The first half of the book is heavily romance focused and the story reads much more like a love story with fantastical elements, as opposed to a fantasy with romantic elements. Initial hostility between Feyre and Tamlin eventually melts into flirting, before turning into love. The book is nudged into new adult territory with the appearance of some pretty steamy scenes which although dramatic in places, were pretty well written, despite the overuse of the word ‘growling’, which I found a bit distracting. It’s no secret that I have a fickle heart which yearns for a good fictional couple to ship, so whilst I didn’t have any problem with the romantic tone of the book, I did struggle to get on board with Feyre and Tamlin.
The beauty of the romance in Beauty and the Beast, or indeed in any love story, hangs on the triumph over adversity factor, and how many problems the leads have to face or overcome to be together. No one wants to read a book where the characters just get together and live happily ever after. It’s not compelling and it certainly isn’t interesting. For much of the book, Tamlin and Feyre’s relationship came way too easy. It left me emotionally distant until the second half, when Maas suddenly did give them something to fight for and against.
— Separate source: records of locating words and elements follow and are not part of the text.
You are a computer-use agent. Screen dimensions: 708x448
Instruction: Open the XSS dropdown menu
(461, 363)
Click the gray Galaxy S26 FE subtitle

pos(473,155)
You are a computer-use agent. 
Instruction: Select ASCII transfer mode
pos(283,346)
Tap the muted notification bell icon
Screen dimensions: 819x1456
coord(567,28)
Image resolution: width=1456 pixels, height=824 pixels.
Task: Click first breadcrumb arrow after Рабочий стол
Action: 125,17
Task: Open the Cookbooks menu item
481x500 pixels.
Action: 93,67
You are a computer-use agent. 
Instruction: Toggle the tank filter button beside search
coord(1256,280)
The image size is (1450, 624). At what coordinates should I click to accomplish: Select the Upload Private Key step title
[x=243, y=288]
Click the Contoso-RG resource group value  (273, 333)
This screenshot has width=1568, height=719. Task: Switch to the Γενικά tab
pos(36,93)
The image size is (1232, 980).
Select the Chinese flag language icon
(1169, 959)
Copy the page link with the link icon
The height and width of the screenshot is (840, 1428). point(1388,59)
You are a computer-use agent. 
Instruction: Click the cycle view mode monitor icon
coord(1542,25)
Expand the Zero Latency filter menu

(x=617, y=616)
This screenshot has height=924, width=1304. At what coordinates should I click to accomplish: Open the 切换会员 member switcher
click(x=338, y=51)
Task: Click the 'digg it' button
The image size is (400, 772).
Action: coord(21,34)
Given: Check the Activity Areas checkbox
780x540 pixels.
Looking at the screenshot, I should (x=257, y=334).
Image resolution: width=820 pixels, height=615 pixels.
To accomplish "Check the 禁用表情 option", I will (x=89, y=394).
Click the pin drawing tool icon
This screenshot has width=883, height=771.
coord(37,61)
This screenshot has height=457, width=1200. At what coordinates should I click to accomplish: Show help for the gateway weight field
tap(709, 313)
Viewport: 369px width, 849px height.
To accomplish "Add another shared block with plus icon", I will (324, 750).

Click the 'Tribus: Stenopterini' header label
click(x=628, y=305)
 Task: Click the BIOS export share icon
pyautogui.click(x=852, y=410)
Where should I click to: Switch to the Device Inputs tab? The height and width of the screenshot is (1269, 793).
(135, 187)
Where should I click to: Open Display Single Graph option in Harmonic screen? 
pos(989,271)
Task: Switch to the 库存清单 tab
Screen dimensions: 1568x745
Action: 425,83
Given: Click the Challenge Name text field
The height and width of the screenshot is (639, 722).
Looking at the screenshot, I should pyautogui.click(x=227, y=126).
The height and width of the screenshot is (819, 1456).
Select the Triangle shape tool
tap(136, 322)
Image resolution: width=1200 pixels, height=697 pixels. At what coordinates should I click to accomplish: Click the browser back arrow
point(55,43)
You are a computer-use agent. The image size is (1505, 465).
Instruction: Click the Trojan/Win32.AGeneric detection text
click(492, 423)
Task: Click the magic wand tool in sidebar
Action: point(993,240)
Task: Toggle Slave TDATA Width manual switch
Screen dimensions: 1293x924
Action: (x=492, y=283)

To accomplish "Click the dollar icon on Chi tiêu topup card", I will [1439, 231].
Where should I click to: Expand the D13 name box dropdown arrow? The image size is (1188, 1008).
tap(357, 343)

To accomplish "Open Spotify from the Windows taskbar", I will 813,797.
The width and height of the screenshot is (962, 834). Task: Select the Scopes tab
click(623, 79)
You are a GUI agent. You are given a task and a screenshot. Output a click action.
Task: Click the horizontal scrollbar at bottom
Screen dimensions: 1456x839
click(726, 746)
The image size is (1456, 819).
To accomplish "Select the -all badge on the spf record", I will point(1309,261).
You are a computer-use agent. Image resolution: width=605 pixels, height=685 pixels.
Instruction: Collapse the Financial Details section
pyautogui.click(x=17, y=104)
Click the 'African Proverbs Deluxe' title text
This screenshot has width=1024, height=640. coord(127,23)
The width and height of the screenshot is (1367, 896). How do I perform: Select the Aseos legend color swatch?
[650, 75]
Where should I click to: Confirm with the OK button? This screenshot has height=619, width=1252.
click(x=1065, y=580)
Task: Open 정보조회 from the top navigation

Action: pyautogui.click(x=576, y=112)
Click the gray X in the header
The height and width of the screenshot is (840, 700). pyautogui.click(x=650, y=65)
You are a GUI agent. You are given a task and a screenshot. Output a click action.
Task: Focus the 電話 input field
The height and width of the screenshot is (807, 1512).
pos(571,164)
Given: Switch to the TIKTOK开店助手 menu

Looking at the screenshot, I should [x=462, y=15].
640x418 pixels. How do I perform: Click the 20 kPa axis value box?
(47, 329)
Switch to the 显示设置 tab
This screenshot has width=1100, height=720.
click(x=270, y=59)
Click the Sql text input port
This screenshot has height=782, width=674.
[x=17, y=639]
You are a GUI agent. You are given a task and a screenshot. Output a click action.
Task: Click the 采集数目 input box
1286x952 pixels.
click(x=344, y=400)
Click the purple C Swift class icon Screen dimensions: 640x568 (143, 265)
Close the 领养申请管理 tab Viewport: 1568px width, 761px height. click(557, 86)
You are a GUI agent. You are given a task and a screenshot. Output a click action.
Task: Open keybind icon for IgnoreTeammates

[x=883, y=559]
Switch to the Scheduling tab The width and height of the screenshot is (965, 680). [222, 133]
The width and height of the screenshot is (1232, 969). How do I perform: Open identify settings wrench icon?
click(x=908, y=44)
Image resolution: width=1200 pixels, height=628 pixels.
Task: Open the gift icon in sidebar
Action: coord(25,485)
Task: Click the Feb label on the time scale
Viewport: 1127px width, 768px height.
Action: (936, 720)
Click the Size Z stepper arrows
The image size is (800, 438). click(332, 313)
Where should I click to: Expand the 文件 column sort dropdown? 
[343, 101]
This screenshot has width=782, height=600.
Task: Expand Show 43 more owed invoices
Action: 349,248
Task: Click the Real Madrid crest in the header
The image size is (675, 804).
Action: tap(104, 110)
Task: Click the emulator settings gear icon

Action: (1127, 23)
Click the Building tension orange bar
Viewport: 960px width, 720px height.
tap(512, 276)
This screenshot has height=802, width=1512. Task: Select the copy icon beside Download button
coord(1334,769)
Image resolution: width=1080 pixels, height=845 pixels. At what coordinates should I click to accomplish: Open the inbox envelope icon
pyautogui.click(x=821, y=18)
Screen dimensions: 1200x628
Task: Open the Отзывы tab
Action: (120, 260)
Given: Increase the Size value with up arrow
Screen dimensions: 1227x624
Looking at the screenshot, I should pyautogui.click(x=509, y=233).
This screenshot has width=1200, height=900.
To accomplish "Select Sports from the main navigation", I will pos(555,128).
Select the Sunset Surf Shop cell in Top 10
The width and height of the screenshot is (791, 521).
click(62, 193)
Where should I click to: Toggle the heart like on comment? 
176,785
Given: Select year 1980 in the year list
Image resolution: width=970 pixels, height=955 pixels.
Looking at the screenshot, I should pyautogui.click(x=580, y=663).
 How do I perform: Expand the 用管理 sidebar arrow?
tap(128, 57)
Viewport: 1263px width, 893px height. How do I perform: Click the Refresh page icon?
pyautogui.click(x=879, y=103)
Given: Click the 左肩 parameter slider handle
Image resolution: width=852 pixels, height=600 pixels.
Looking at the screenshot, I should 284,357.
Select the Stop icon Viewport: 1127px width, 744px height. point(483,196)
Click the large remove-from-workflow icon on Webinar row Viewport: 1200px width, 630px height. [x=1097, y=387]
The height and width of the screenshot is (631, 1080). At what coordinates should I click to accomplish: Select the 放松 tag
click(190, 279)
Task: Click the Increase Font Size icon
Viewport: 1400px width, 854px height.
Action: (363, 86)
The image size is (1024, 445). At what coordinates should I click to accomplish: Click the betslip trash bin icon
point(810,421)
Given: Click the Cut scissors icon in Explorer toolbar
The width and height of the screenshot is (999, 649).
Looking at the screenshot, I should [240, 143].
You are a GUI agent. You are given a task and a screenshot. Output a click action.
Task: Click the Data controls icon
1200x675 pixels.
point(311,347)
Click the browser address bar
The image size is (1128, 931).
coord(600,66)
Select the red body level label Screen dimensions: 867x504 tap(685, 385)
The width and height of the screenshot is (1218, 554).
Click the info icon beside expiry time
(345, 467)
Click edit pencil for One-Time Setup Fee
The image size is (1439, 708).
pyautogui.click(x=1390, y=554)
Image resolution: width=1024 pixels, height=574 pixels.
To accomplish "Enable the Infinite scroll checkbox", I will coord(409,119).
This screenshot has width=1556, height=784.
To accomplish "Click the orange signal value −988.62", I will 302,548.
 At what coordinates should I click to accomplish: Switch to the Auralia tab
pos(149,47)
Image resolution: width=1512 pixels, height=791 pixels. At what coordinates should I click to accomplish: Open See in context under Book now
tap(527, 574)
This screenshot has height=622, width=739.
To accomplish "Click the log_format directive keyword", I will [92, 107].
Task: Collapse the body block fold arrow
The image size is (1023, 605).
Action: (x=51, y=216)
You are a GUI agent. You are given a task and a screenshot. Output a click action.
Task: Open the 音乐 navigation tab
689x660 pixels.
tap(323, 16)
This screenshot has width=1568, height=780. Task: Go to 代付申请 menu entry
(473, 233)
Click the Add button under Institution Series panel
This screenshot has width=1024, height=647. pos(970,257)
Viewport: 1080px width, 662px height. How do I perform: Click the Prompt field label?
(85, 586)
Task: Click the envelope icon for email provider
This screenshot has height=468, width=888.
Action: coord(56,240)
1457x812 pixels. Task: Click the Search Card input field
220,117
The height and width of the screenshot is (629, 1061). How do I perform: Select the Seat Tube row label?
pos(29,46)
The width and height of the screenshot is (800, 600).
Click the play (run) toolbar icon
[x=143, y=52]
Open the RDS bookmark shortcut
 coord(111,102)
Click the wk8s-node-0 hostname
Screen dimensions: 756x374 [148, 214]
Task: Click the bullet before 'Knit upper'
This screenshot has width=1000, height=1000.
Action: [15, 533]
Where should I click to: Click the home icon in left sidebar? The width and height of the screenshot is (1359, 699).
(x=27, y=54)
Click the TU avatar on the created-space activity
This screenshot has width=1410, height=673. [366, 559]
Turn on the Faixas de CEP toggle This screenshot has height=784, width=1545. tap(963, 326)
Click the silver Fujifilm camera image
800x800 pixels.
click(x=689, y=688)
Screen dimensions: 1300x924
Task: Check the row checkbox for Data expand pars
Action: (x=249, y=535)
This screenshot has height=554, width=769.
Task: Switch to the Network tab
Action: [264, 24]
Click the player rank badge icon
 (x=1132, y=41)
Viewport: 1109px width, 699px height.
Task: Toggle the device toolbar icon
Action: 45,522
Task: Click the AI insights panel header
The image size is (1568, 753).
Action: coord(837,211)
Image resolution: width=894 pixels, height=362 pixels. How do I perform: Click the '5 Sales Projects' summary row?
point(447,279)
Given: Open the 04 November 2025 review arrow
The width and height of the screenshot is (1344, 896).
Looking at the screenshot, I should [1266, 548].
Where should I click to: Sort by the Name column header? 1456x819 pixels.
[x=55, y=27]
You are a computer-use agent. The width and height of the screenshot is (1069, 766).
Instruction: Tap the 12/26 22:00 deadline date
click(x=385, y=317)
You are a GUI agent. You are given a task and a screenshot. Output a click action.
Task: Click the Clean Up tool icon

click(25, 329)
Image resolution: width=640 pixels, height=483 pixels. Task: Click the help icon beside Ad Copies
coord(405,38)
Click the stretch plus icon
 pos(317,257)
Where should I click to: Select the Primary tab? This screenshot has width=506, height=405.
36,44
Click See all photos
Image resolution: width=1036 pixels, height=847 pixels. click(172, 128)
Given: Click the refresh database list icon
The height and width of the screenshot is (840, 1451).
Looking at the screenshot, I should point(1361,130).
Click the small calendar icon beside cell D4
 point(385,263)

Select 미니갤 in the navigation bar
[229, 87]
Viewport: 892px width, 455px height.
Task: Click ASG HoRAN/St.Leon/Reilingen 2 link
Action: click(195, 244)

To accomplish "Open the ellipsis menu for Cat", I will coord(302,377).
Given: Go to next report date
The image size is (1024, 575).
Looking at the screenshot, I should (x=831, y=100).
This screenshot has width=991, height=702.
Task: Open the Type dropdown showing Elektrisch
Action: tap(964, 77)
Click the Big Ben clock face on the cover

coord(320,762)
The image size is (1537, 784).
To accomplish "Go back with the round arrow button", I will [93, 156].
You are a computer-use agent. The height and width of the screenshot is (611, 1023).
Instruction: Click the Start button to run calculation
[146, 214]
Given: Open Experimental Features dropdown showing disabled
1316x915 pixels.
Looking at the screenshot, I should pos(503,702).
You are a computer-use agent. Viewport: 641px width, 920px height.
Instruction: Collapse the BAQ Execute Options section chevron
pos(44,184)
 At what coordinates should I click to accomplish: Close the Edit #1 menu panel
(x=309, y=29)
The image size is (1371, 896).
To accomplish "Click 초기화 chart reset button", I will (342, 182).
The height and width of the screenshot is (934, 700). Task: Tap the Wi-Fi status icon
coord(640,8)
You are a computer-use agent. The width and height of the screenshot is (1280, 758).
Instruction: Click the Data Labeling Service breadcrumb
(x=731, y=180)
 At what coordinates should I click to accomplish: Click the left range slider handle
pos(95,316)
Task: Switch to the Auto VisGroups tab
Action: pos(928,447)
Secondly, their chemistry gave me more Stockholm Syndrome induced shudders than chills, which only intensified every time I came across a quote like this:
“No, I don’t want you to live somewhere else. I want you here, where I can look after you – where I can come home and know you’re here, painting and safe.”
There are also a couple of problematic scenes in terms of the way that Feyre is treated by men in the book, and despite really enjoying the story as a whole, I do mostly agree with what other reviewers have said on this topic. Whilst it’s of utmost importance for fiction to have the freedom to explore flawed characters, taboos and abusive relationships, it’s also important to maintain a firm hold on what is right and what is wrong, and there are certain moments where that grip is relaxed, I think.
If the first half of the book is slow placed, the second half is anything but. Once the central mystery unfurls and the villain comes out to play, the action really kicks up a gear. The dark and gritty events that ensue in the wake of arriving Under The Mountain are compulsively readable, deepening the plot and putting Feyre’s character development centre. Forced to break out of her helpless maiden bubble and away from The Spring Court, Maas allows us to see the fire in her character as she becomes the master of her own future. We even get to see some of those fabled hunting skills finally put to good use! It was a total change of pace, but one which I found welcome and completely addictive.
The change of setting not only brought peril and complexity to the plot, but also the introduction of new characters like Amarantha and Rhysand, the cunning and devastatingly handsome (duh) High Lord of the Night Court. Amarantha is one of the nastiest villains I’ve had the pleasure of reading about recently, whilst Rhysand is one of the most intriguing. Neither wholly good or wholly bad; he’s a deeply flawed and compelling character who I’m desperate to see more of in A Court of Mist and Fury.
Despite a couple of problematic elements, I can’t deny how addictive a read this was. Maas’ has laid good foundations for the second book, and I think this was a strong start to what will be an intriguing and sensual series. I can’t wait to get my hands on book two.
- Author: Sarah J. Maas
- Publication Date: 5th May 2015
- Publisher: Bloomsbury Childrens
- Pages: 416
- Rating: 4/5
- In short: Beasts, belles and a beguiling world to play in.